* **Exercise requirements**
1. Copy out the whole post about the canceled trip to DC, word for word.
2. Repeat all the lines of the records below the post word for word.

* **Provided passage**

◇ ◇ ◇

Monday, March 19, 2007

 

The Trip I Had, Not the Trip I Wanted

Oh, dear... I am so exhausted that I am paraphrasing Rummy? Allow me to explain.

My treasured friends, Sydney and Jacqueline, and I were off to the march on the Pentagon. We were pumped up, to say the least. We were also going to stay on another day and a half to see a bit of DC. Off we went to the Manchester Airport.

Cancelled! Our flight was cancelled! I'd heard forecasts of freezing rain in DC, but cancelled? My companera Jacqueline is a sort of amateur travel agent. She found a flight still happening in Boston, and we headed there.

We arrived in Boston, just in time to learn that our flight there was also cancelled. Lunch. Distress. Discussion. A decision. We'd rent a car and carry on. That way we could drop the car (which is an inconvenience in DC) and use our return flight tickets home. We hopped a rental shuttle and headed for Avis.

Here are Jacq n' Sydney on the shuttle. Purty cute, huh?

We rented a (yawn) Ford, and began our journey south, delighted with our new plan. We would rotate driving duties and arrive in DC in time to snooze a bit at our hotel before the march.

Hah.

We crawled along in Mass Turnpike traffic while snow increasingly bombarded us, leaving a thick, greasy frosting on the road. Our top speed was 15 mph. As we approached the Hartford turnoff, more frosting, more gridlock. More cancellations and dire forecasts on the radio.

Was this not Meant To Be? Why hadn't we taken a train? Well, because a train would have taken too long. (Insert another hah here). Now we were going to not take anything. Reluctantly, we decided we had to return the car. We'd been out in the soup for an hour.

◇ ◇ ◇

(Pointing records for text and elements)
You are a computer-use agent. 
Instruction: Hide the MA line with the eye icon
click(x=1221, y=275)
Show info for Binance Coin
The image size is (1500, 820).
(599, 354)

◇ ◇ ◇

* **Exercise results**
1.
Monday, March 19, 2007

 

The Trip I Had, Not the Trip I Wanted

Oh, dear... I am so exhausted that I am paraphrasing Rummy? Allow me to explain.

My treasured friends, Sydney and Jacqueline, and I were off to the march on the Pentagon. We were pumped up, to say the least. We were also going to stay on another day and a half to see a bit of DC. Off we went to the Manchester Airport.

Cancelled! Our flight was cancelled! I'd heard forecasts of freezing rain in DC, but cancelled? My companera Jacqueline is a sort of amateur travel agent. She found a flight still happening in Boston, and we headed there.

We arrived in Boston, just in time to learn that our flight there was also cancelled. Lunch. Distress. Discussion. A decision. We'd rent a car and carry on. That way we could drop the car (which is an inconvenience in DC) and use our return flight tickets home. We hopped a rental shuttle and headed for Avis.

Here are Jacq n' Sydney on the shuttle. Purty cute, huh?

We rented a (yawn) Ford, and began our journey south, delighted with our new plan. We would rotate driving duties and arrive in DC in time to snooze a bit at our hotel before the march.

Hah.

We crawled along in Mass Turnpike traffic while snow increasingly bombarded us, leaving a thick, greasy frosting on the road. Our top speed was 15 mph. As we approached the Hartford turnoff, more frosting, more gridlock. More cancellations and dire forecasts on the radio.

Was this not Meant To Be? Why hadn't we taken a train? Well, because a train would have taken too long. (Insert another hah here). Now we were going to not take anything. Reluctantly, we decided we had to return the car. We'd been out in the soup for an hour.

2.
You are a computer-use agent. 
Instruction: Hide the MA line with the eye icon
click(x=1221, y=275)
Show info for Binance Coin
The image size is (1500, 820).
(599, 354)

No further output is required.